For me, this was one of the indications: people felt comfortable staring at me. As I shared earlier, I get this all the time in the U.S., so it was not the stares in and of themselves that bothered me. Rather, it was the breaking of my own assumption: I had assumed that I would be returning to a “second home” when I revisited Korea, but I was instead left with a naive thought.
And so, here I am in Boston, spending a few more days resting before classes start. I am trying to enjoy myself by exploring different areas of neighboring towns, but it seems that no matter where I go, I still get that same look. At the moment, it sickens me to the point that I want to cry out, “I swear I belong here! I’ve lived in the U.S. all my life!” Yes, there is a term for what I am dealing with: perpetual foreigner syndrome. However, this term had failed to clue me in to the social realities I would encounter in Korea. I feel no judgement or anger, just plain confusion. I wish I was a little more prepared, or perhaps I need to have more time in Korea to make certain my own argument.

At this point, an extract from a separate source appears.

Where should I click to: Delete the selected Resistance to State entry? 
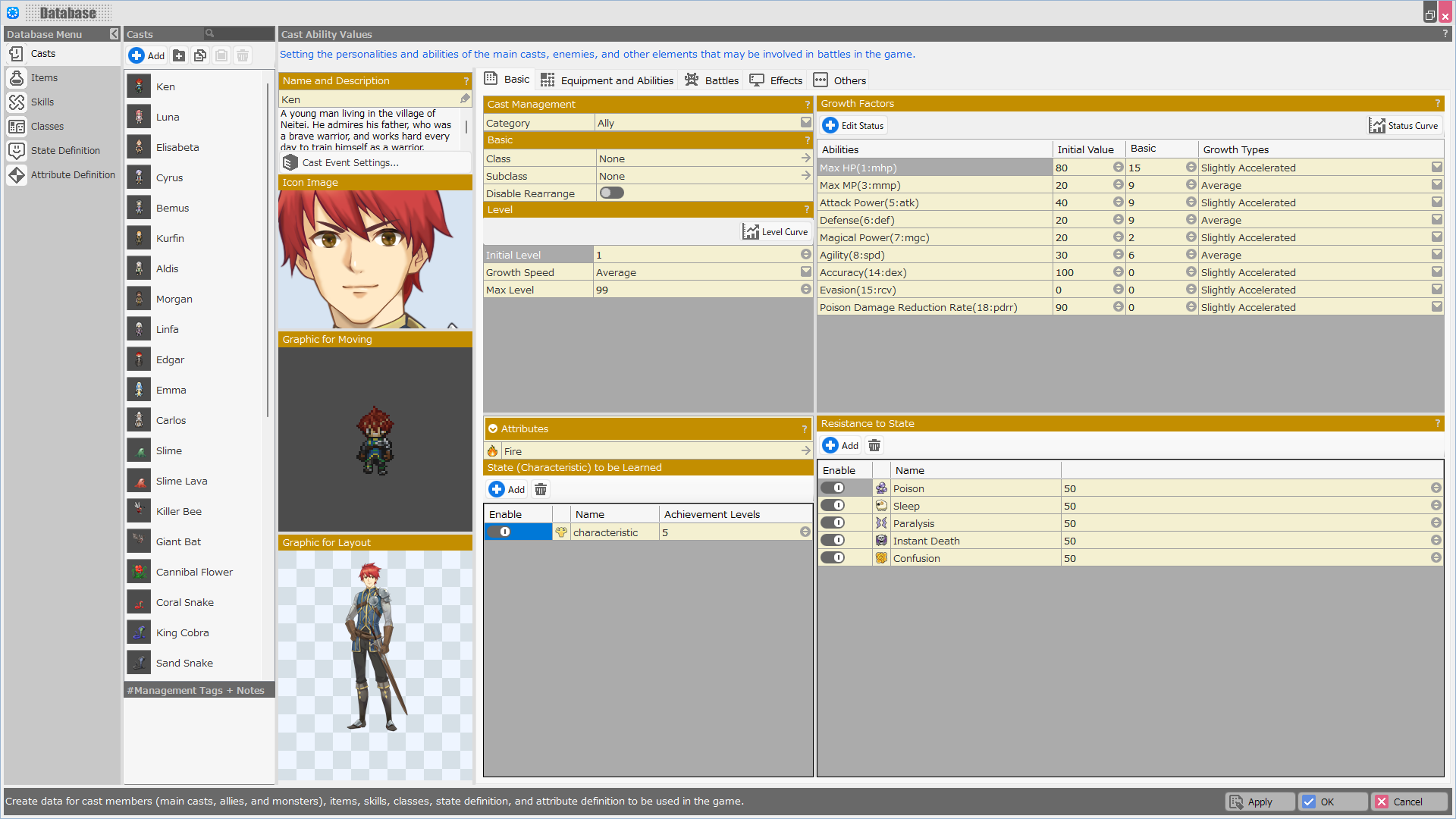click(874, 446)
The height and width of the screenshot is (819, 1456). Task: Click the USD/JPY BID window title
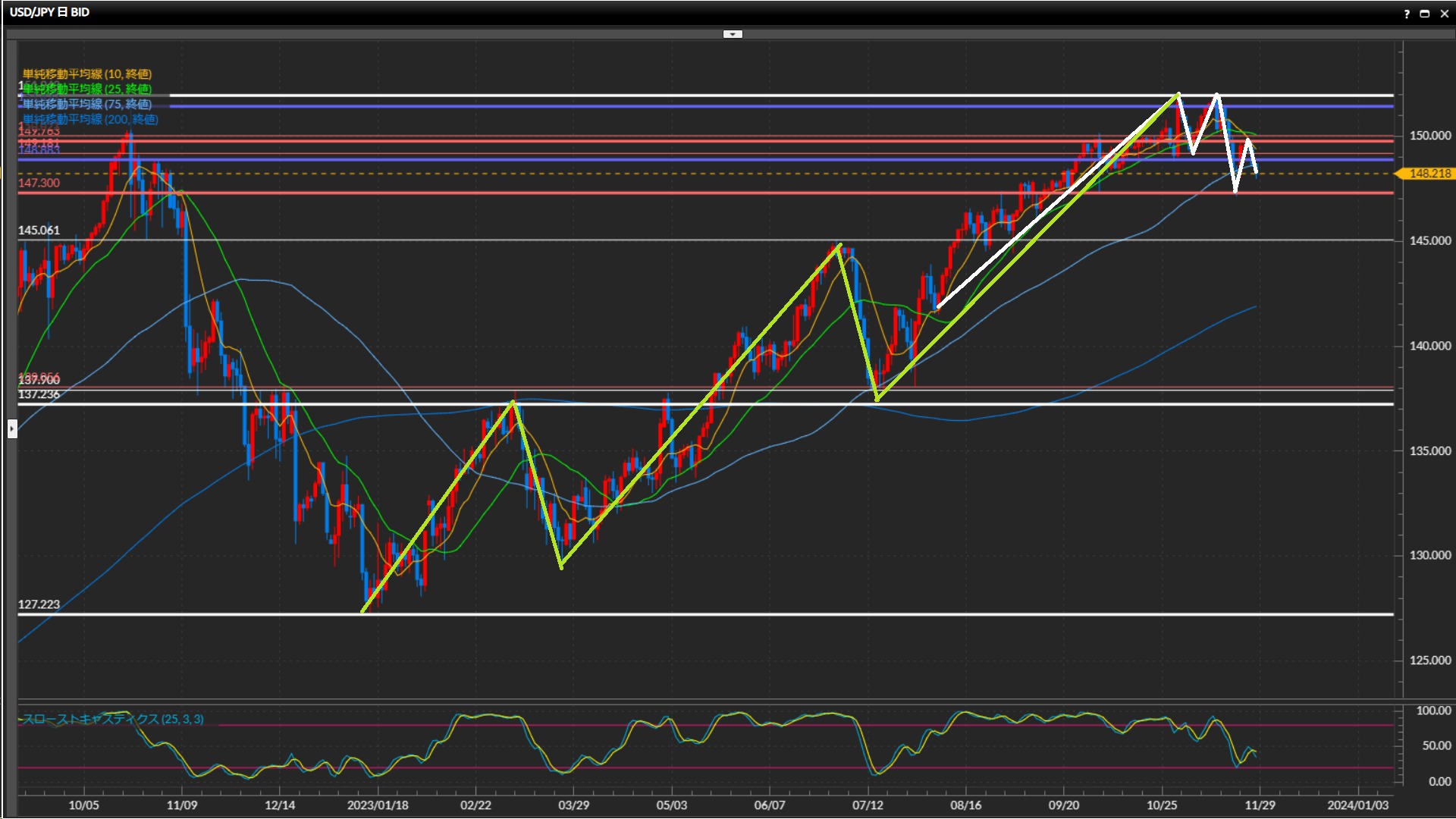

I continue to counteract my feelings by noting first the obvious — I am in a very white area of town. This is true. But the frustration feels unbearable sometimes. Why must I step up to receive this destiny? Not just I, but other Asian-Americans too.
Maybe this is what I am wanting to say. As I grow older, I have been noticing a peculiar destiny for some of us. Specifically, I see that I do not completely or easily belong anywhere. I think I can be okay with that, but what would that entail? What purpose could arise from such a destiny?
Physically speaking, I have a home. I live under a beautiful roof and am happy with those around me. But in light of this peculiar destiny, I must redefine belonging.” I sense that the process could be maddening, but let us see it through. They call you “outsider,” but do not feel obliged to leave.